**Task requirements:** Begin your copy at the line that contains "Screen dimensions: 843x567" and carry it on, exactly, to the last line of the material below.

:: Material for this task

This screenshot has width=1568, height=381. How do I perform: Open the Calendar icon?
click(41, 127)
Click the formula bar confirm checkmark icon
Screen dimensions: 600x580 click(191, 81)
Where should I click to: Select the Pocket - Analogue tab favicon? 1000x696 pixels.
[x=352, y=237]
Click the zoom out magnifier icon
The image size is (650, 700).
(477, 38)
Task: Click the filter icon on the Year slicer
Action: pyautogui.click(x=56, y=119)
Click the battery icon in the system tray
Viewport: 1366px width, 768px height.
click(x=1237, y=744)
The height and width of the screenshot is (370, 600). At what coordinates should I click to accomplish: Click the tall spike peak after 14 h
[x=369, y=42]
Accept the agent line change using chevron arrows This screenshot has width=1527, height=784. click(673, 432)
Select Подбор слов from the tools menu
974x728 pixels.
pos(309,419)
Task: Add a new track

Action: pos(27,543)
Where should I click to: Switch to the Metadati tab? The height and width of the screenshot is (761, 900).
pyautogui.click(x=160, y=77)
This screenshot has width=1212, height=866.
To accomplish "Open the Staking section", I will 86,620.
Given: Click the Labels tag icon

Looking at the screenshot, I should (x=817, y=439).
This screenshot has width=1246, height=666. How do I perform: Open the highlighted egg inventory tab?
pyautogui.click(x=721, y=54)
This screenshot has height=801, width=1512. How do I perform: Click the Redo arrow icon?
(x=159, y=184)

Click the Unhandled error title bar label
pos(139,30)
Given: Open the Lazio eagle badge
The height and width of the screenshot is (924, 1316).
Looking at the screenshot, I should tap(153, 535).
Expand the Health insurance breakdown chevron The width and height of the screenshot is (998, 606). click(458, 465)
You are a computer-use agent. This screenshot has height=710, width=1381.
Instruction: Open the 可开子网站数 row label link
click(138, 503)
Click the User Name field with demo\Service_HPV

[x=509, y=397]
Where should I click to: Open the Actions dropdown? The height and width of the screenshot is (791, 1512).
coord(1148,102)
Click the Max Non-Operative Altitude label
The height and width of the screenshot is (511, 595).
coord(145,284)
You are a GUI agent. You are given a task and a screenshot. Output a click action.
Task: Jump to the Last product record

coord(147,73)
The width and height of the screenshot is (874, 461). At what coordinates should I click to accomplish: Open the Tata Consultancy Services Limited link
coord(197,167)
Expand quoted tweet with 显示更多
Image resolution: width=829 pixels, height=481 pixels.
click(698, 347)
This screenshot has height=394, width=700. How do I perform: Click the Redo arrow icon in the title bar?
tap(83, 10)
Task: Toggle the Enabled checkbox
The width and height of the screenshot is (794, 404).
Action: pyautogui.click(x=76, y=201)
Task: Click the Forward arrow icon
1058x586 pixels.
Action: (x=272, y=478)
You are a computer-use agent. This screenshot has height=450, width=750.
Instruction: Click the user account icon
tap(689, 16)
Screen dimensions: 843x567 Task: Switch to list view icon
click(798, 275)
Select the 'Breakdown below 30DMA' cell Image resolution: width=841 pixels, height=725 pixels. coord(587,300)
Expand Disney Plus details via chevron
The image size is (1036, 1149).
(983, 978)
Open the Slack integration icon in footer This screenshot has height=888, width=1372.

::::

**Response area:**
Screen dimensions: 843x567 Task: Switch to list view icon
click(798, 275)
Select the 'Breakdown below 30DMA' cell Image resolution: width=841 pixels, height=725 pixels. coord(587,300)
Expand Disney Plus details via chevron
The image size is (1036, 1149).
(983, 978)
Open the Slack integration icon in footer This screenshot has height=888, width=1372.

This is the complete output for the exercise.